Ben Travers was born in Hendon in 1886 and was sent to Charterhouse in the reign of Queen Victoria. His school career was a complete failure and was terminated, as he himself asserted, by mutual consent. He then spent several years in commerce for which he displayed very little interest or aptitude, but in 1911 he found more congenial employment in the firm of John Lane, the publisher and founder of the Bodley Head.
Virtually all his farces of the twenties and thirties were filmed and other screenplays included POT LUCK, FOREIGN AFFAIRS, LADY IN DANGER and UNCLE SILAS.
He wrote five novels, two volumes of autobiography and a book on cricket.
During the 1914-18 war he was a Squadron Commander in the RNAS and RAF, and received the Air Force Cross, and in 1939 he rejoined the RAF as Squadron Leader.

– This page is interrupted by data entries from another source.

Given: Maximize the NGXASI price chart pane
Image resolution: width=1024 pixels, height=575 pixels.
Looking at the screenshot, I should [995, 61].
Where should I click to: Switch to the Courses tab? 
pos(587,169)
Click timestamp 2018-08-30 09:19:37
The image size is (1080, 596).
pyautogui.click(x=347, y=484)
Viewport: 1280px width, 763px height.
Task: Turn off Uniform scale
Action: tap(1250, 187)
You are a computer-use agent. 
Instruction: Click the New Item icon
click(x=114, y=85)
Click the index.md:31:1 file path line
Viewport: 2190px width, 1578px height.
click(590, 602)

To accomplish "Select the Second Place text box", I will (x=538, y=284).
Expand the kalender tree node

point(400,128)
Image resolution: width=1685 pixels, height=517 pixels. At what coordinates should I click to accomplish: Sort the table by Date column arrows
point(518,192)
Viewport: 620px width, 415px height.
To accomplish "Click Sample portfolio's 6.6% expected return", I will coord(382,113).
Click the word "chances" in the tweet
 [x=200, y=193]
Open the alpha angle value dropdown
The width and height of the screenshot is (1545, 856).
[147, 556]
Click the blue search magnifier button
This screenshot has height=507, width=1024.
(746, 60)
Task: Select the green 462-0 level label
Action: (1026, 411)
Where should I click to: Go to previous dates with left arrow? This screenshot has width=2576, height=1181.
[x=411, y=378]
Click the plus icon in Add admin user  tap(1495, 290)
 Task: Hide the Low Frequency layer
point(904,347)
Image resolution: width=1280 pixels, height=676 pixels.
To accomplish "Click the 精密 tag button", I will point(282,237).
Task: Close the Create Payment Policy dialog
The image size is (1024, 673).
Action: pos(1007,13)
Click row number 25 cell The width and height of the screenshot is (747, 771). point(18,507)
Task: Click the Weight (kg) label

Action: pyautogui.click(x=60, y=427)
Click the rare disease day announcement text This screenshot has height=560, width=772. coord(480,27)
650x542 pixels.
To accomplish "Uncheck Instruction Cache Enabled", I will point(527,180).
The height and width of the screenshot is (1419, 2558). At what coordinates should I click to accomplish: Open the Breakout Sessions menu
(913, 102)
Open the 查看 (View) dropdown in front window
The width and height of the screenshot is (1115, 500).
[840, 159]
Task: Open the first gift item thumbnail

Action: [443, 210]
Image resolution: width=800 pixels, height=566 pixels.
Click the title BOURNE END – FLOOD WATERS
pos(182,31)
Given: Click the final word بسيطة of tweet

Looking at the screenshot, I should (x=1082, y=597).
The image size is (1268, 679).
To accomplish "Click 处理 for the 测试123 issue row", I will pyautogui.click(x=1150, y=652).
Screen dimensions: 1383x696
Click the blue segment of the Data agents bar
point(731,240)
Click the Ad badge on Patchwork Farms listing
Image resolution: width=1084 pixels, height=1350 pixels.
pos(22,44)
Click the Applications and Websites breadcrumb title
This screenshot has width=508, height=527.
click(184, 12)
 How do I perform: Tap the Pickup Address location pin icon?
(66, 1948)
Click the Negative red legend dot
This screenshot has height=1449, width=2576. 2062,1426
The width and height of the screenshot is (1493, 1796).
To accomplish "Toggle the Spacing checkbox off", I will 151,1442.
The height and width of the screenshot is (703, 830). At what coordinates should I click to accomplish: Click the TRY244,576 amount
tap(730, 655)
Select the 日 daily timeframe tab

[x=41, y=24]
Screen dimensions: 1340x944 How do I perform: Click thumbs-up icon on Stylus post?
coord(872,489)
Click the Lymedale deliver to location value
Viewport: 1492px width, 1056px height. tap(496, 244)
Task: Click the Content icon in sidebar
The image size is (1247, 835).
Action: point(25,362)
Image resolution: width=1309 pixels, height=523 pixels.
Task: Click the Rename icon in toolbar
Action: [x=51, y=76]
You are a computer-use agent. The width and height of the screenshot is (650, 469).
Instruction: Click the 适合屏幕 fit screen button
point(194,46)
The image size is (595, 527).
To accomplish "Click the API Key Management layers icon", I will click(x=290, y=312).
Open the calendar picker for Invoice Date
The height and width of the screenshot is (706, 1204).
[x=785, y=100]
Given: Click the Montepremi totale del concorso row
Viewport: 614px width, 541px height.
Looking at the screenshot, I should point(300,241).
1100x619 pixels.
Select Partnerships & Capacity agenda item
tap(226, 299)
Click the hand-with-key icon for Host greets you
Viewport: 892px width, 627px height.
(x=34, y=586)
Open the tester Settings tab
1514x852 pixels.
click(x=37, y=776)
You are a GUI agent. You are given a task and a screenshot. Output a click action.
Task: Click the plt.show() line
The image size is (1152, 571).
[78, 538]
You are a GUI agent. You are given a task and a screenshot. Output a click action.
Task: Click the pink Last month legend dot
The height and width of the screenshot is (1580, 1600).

He was also the Prime Warden of the Worshipful Company of Fishmongers, Vice President of Somerset County Cricket CLub, and President of the Dramatist's Club. In 1976 he was presented with a Special Standard Drama Award for his services to the Theatre, and he received the C.B.E. in the Queen's Birthday Honours.
When Ben Travers died in 1980, at the age of 94, the title of his book of cricket reminiscences was changed in characteristic Traver's form, from 94 NOT OUT to 94 DECLARED.